The quartic function takes on a variety of shapes, with different inflection points (places where the function changes shape) and zero to many roots (places where the graph crosses the axis). For a > 0, three basic shapes are formed (graphed with Desmos.com):

## Why Use Quartic Regression?

Quartic regression is another option for finding a line of best fit for data; It fits just as well as a cubic regression function and may even provide a better fit.

When modeling the data, the **coefficient of determination** (R^{2}) will guide you when comparing different regression models (Aufmann & Nation, 2013).
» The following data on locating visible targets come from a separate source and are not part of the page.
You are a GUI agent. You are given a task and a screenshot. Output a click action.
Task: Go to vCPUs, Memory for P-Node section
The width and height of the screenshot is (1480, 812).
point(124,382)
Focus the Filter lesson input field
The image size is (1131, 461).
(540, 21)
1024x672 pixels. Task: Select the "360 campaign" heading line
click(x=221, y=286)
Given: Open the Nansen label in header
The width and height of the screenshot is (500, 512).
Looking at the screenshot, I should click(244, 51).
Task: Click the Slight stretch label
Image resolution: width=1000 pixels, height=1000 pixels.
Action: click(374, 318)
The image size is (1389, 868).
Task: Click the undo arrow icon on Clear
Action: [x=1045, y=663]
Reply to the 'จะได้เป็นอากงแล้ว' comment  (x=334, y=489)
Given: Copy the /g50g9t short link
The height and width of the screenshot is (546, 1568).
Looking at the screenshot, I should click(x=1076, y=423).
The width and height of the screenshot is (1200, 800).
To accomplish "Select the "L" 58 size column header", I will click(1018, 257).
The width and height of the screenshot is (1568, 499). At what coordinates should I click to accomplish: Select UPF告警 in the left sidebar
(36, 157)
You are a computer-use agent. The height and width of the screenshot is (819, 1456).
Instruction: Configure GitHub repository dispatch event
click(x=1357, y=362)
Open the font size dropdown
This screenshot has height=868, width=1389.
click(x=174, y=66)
R-squared gives you the percentage variation in y explained by x-variables. The range is 0 to 1 (i.e. 0% to 100% of the variation in y can be explained by the x-variables). So when comparing models, the model with the higher R^{2} is the “better” model because it explains more variation in the model.

## How to Perform Quartic Regression on the TI 83

On the **TI-83,** follow the instructions for quadratic regression in the TI83 / TI89. The steps are exactly the same, except you choose #7 from the menu, instead of #5.

Note though, that you need at least five data points to fit a model to a quartic function.

## References

Aufmann, R. & Nation, R. Algebra & Trigonometry. Cengage Learning.

Hungerford, T. & Shaw, D. (2008). Contemporary Precalculus: A Graphing Approach. Cengage Learning.